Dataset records
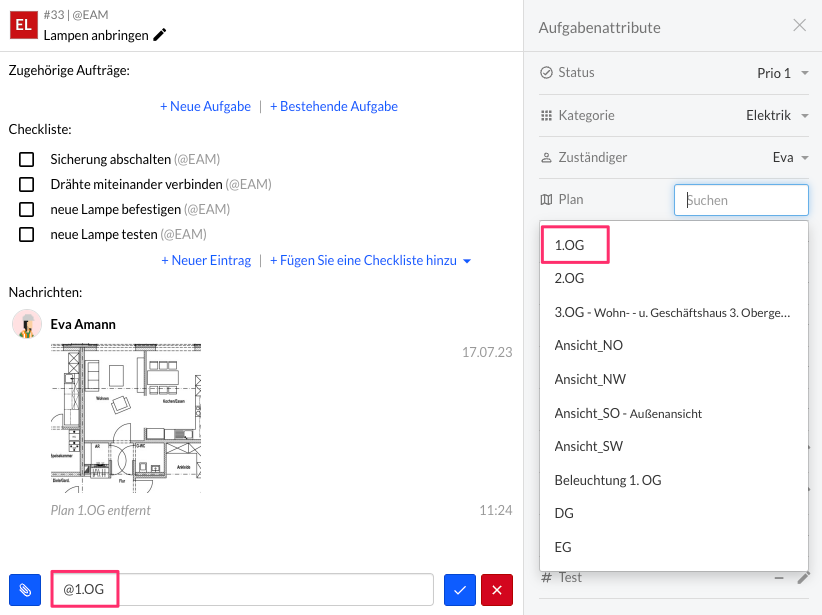The height and width of the screenshot is (615, 822).
Task: Cancel message with the red X button
Action: (x=496, y=590)
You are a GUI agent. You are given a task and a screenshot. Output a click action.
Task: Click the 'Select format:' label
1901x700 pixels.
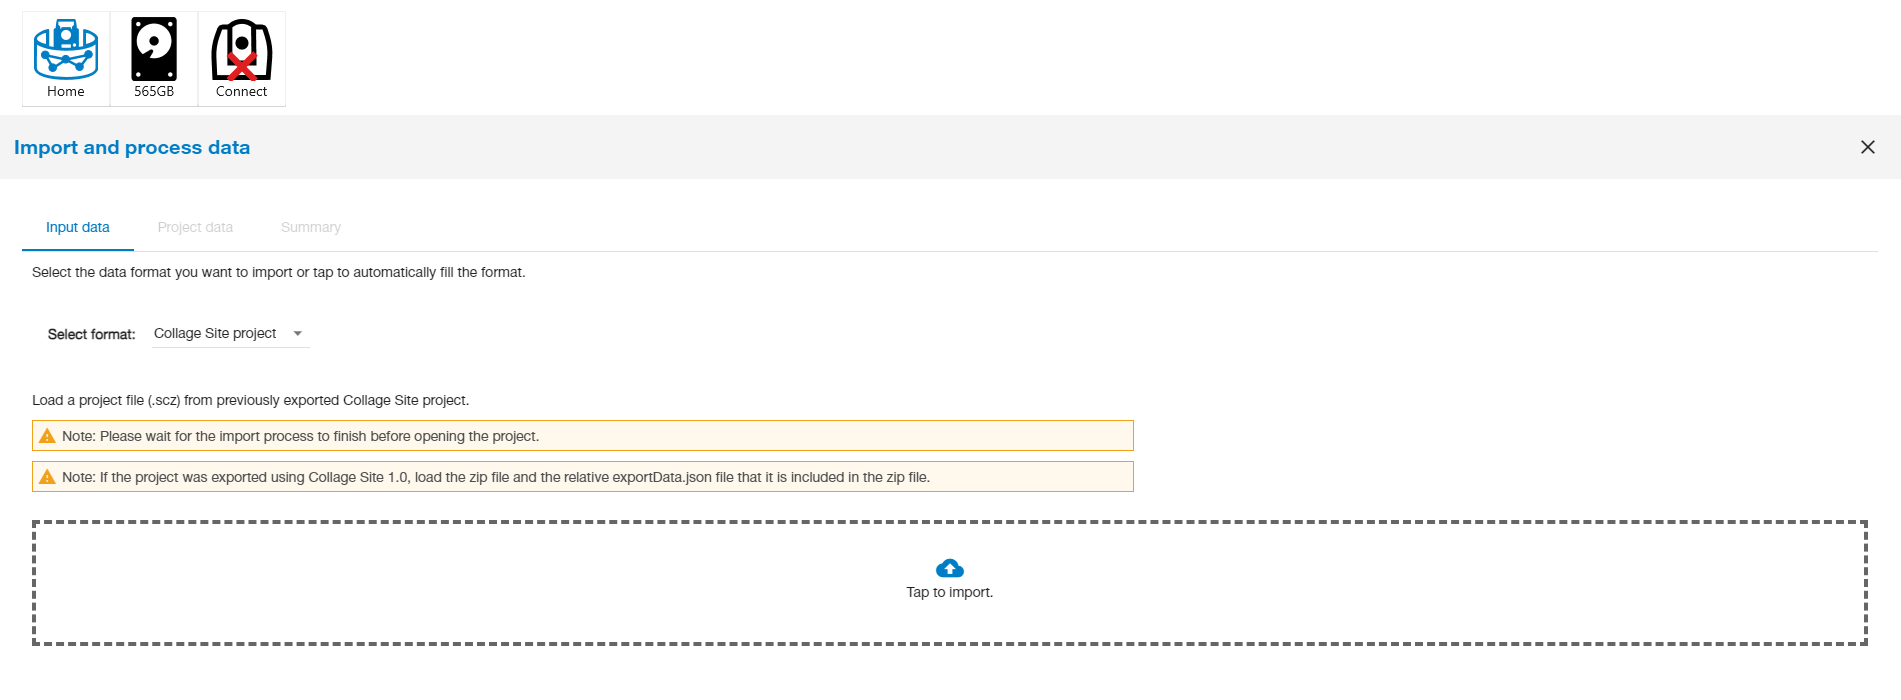91,335
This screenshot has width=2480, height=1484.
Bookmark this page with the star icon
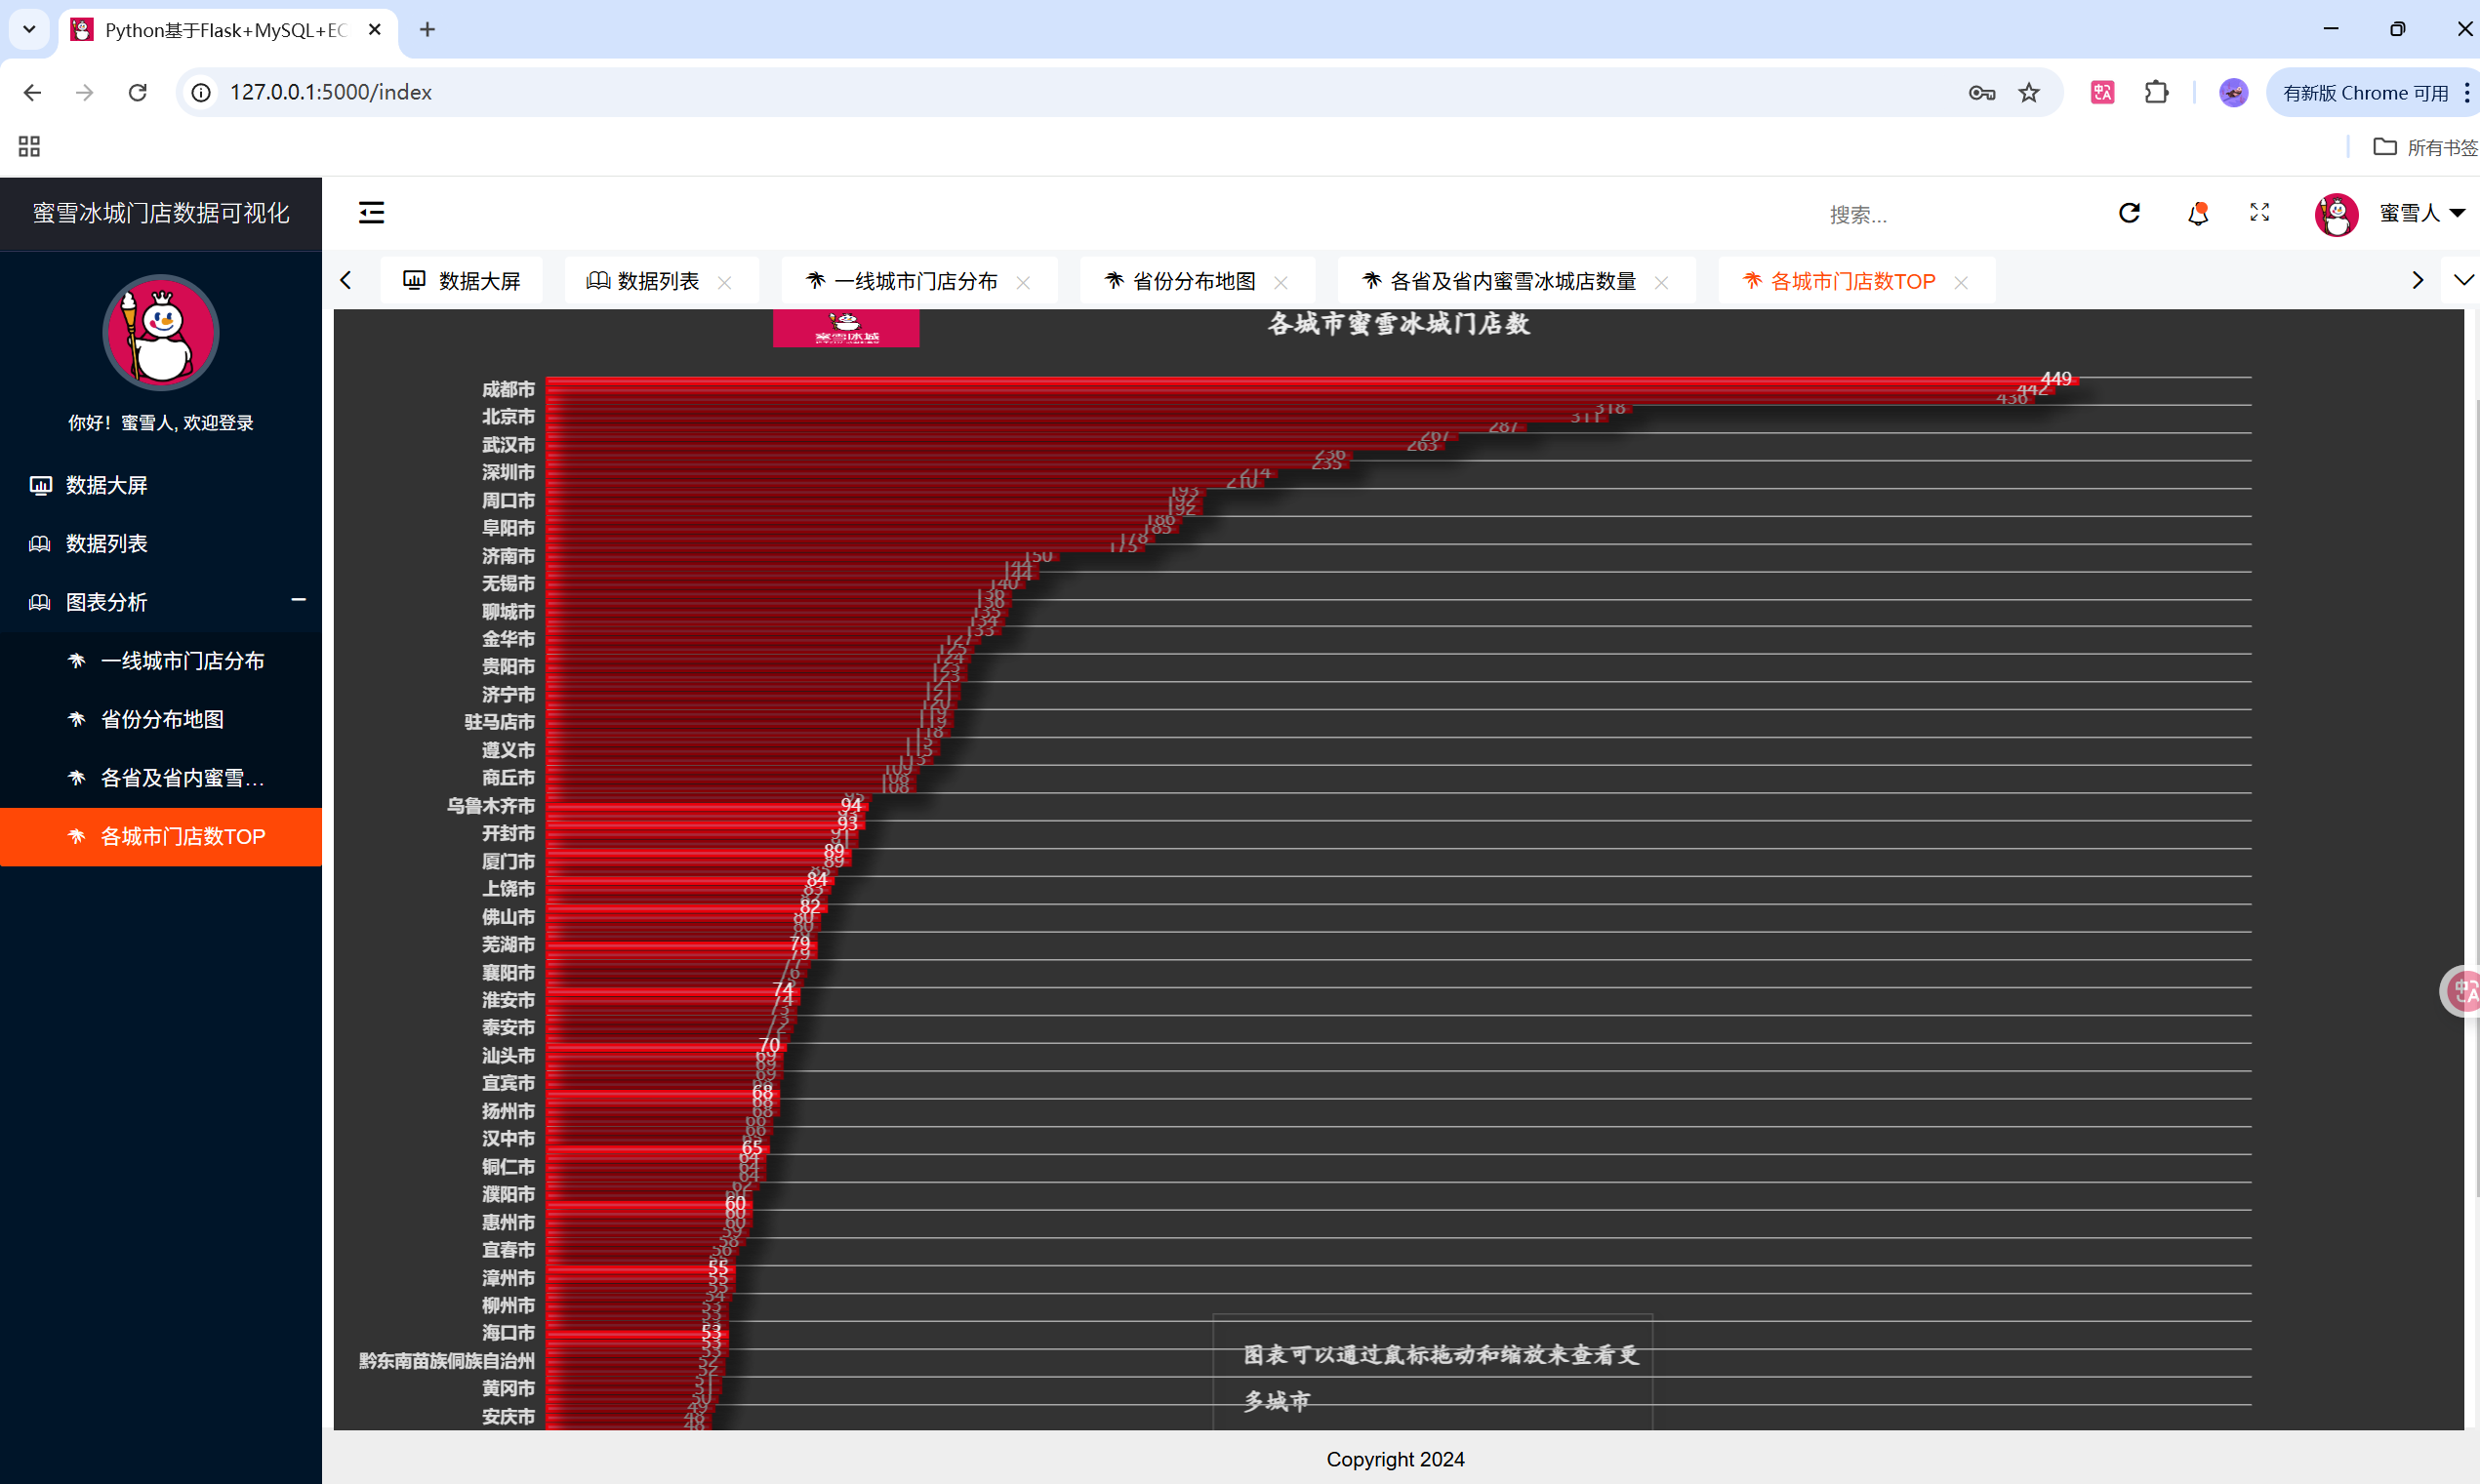pyautogui.click(x=2028, y=93)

- [Problem]: Starting with the line that contains "You are a GUI" and going on through the end of the material, write those lines again with "screenshot" replaced by "image" and all else unchanged. Leave the pictures out of your answer.

- [Answer to the problem]:
You are a GUI agent. You are given a task and a image. Output a click action.
Task: Click the 'Select format:' label
1901x700 pixels.
91,335
This image has width=2480, height=1484.
Bookmark this page with the star icon
pyautogui.click(x=2028, y=93)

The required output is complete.